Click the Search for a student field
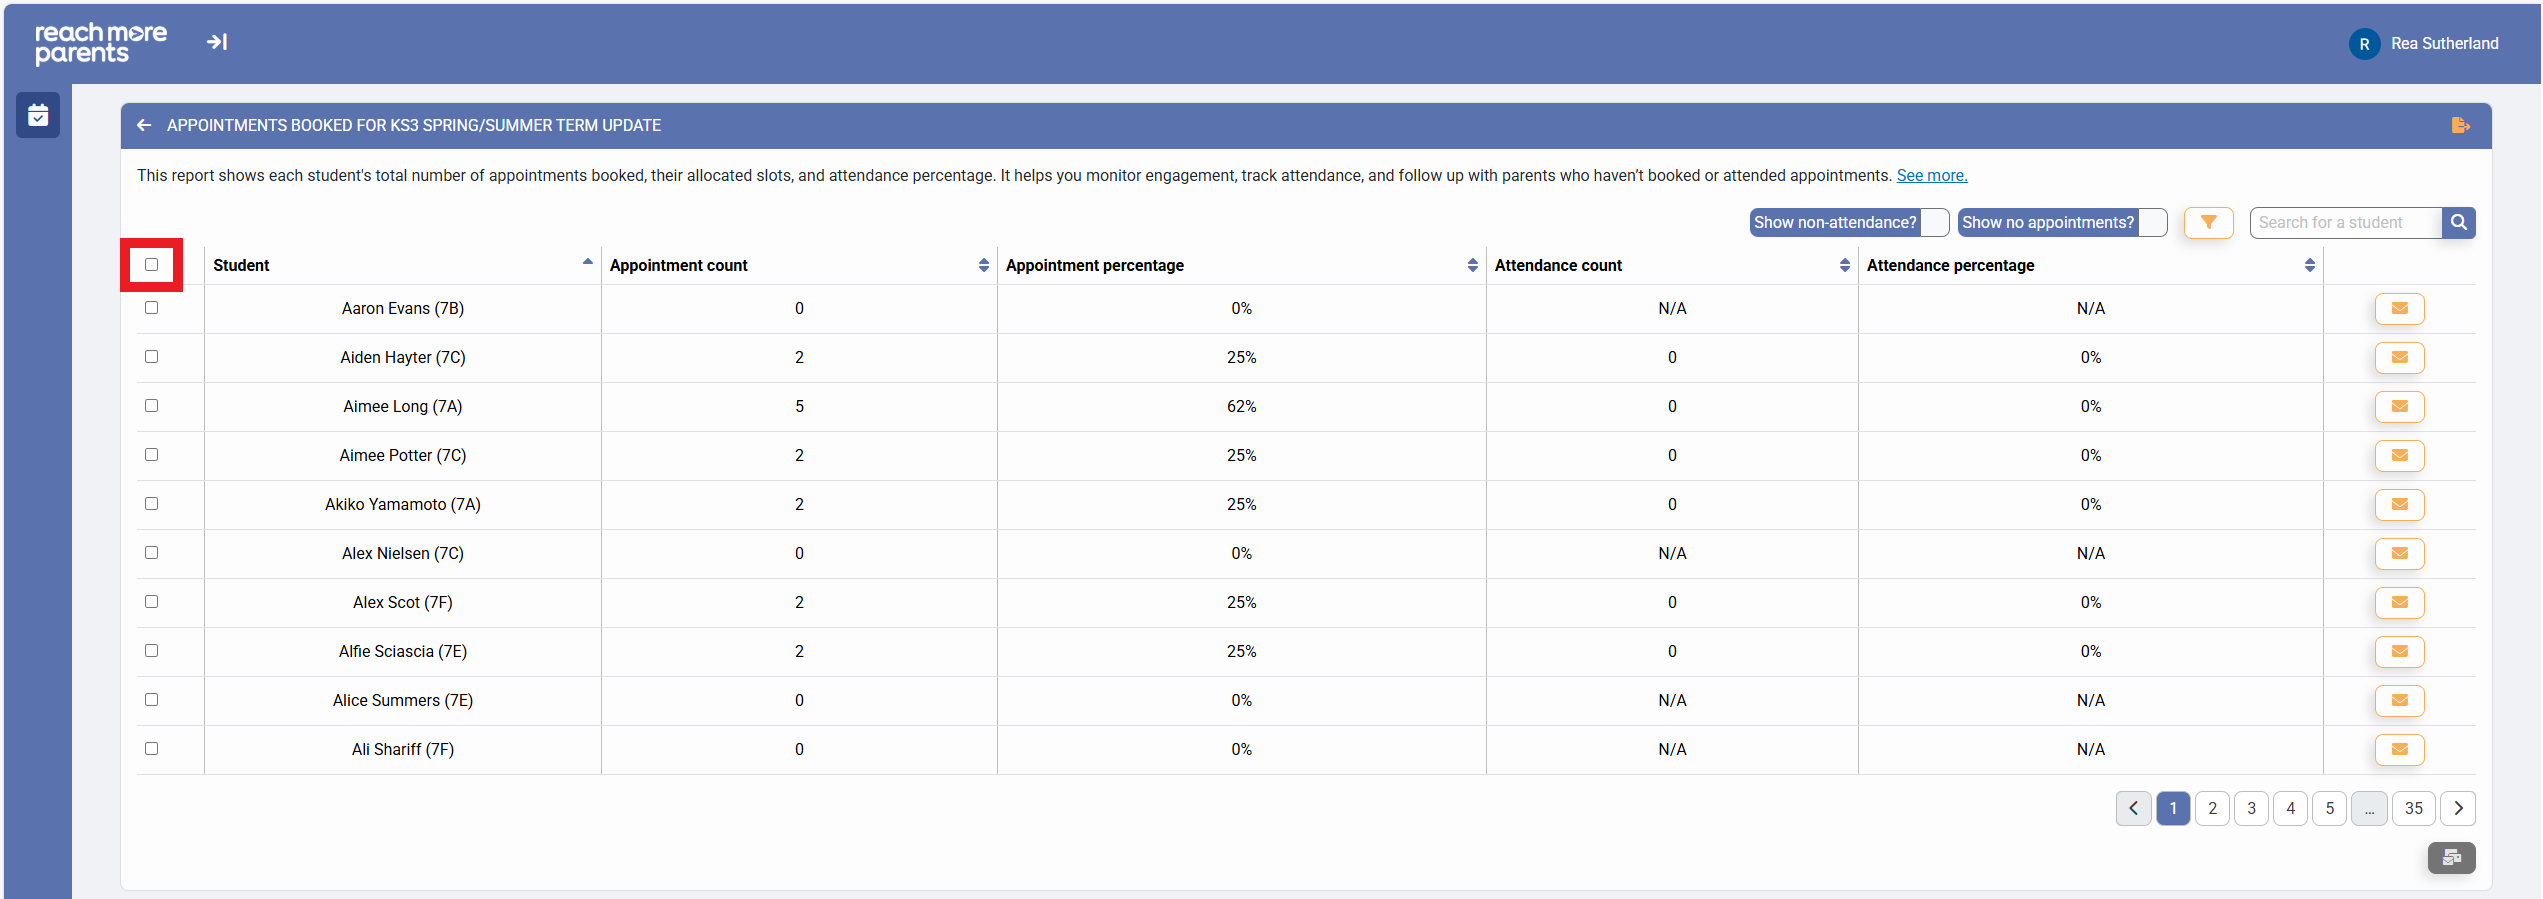The image size is (2543, 899). (x=2344, y=223)
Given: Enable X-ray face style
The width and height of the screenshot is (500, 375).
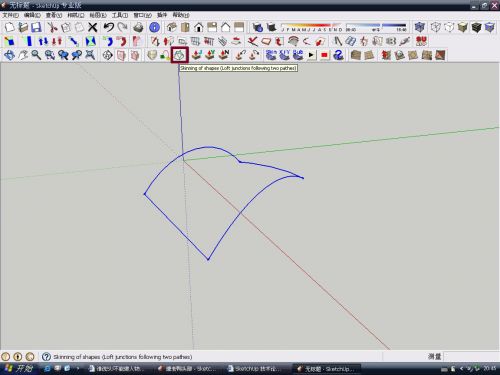Looking at the screenshot, I should tap(420, 27).
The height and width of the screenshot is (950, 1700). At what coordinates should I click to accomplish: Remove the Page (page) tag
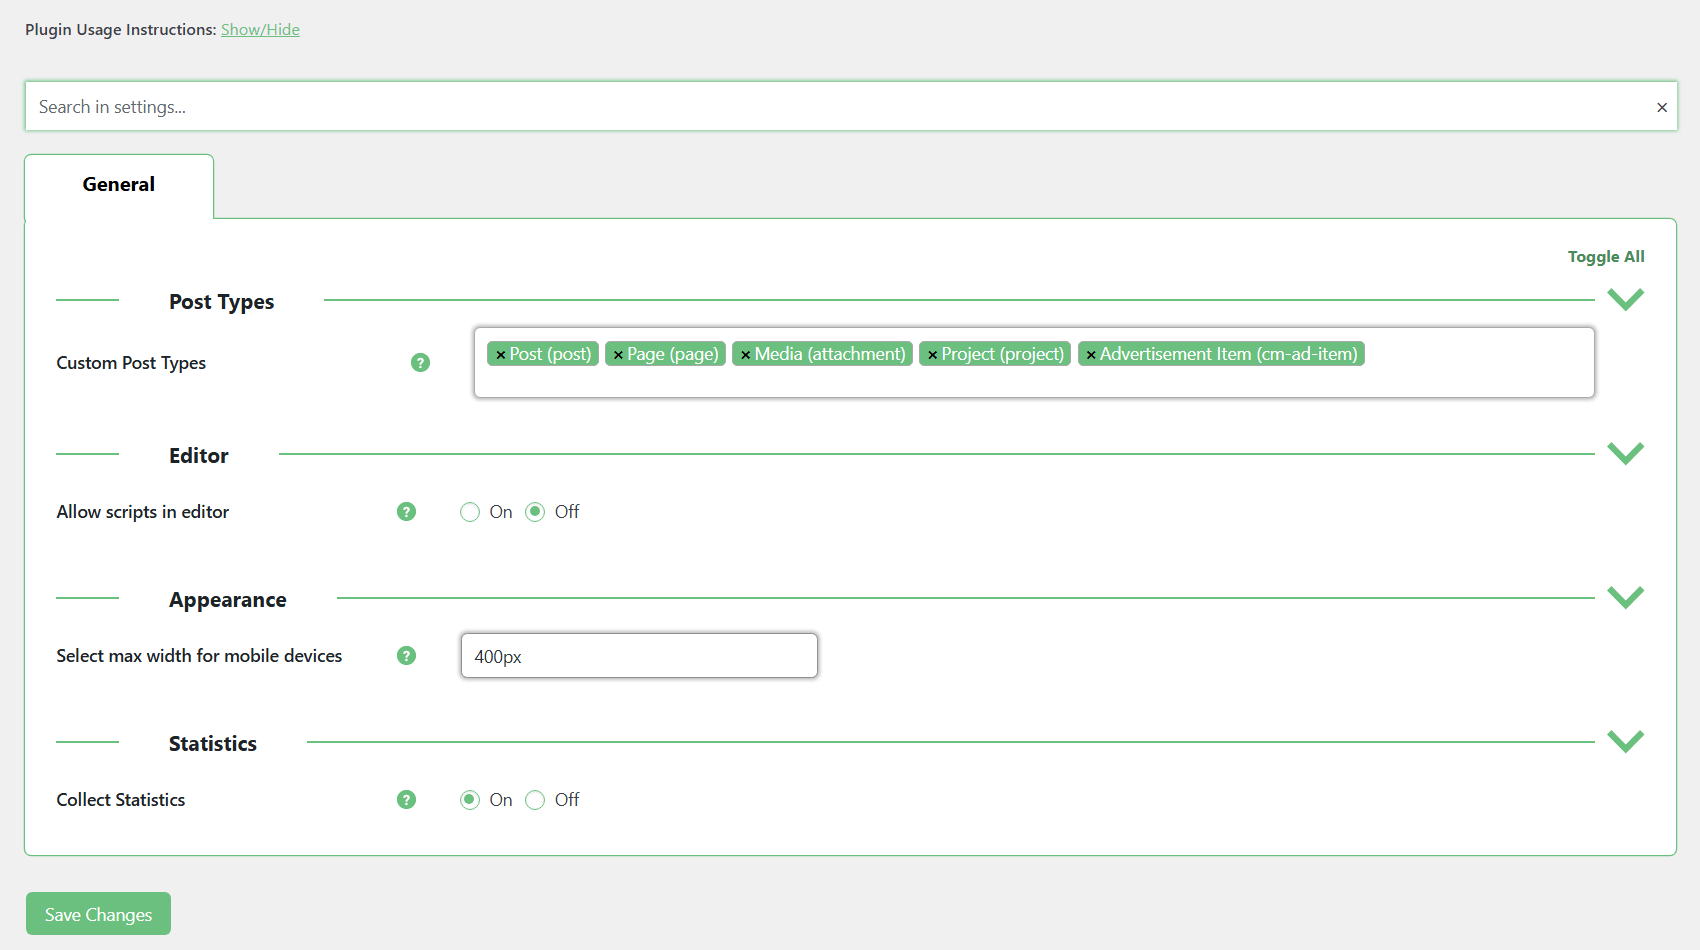618,355
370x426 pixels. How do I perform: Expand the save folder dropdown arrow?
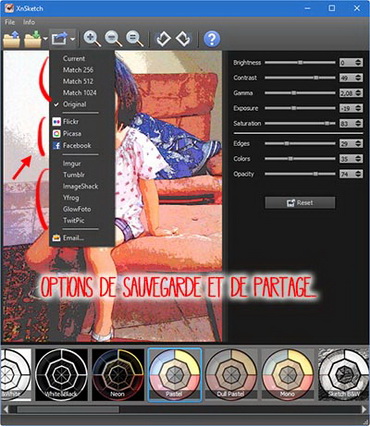45,39
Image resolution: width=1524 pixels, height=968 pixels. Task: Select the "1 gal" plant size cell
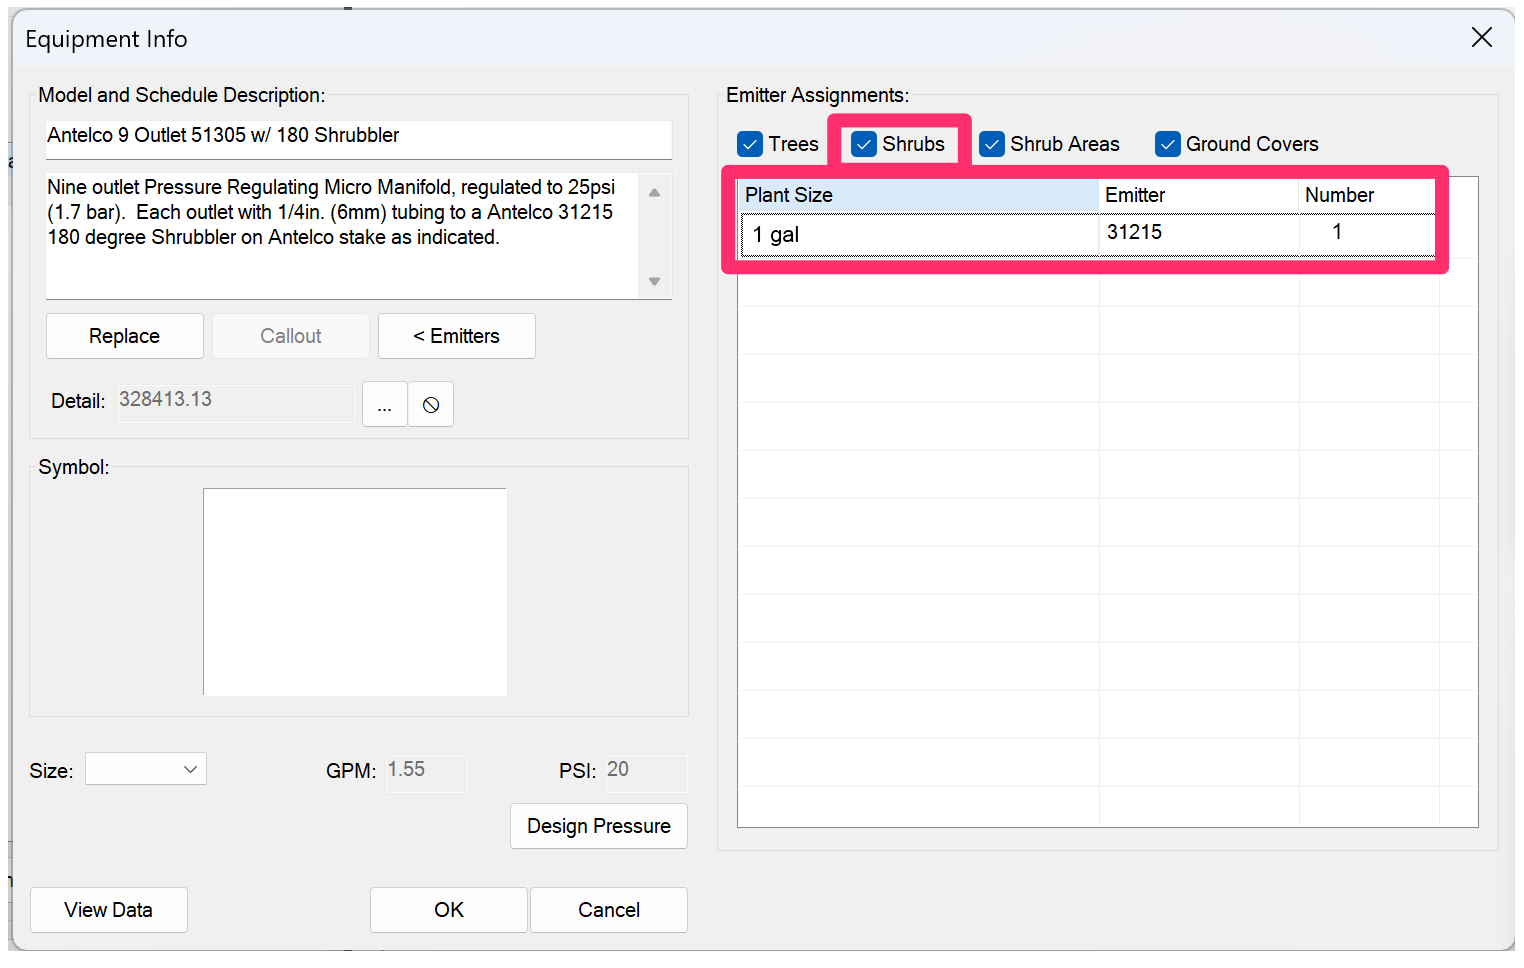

··········

### TASK GOAL
Only the pictures may be dropped; print every record exactly as given.

### RESPONSE
Click the Search for a student field
The image size is (2543, 899). (x=2344, y=223)
Given: Enable X-ray face style
The width and height of the screenshot is (500, 375).
Looking at the screenshot, I should tap(420, 27).
The height and width of the screenshot is (950, 1700). At what coordinates should I click to accomplish: Remove the Page (page) tag
618,355
370x426 pixels. How do I perform: Expand the save folder dropdown arrow?
45,39
Image resolution: width=1524 pixels, height=968 pixels. Task: Select the "1 gal" plant size cell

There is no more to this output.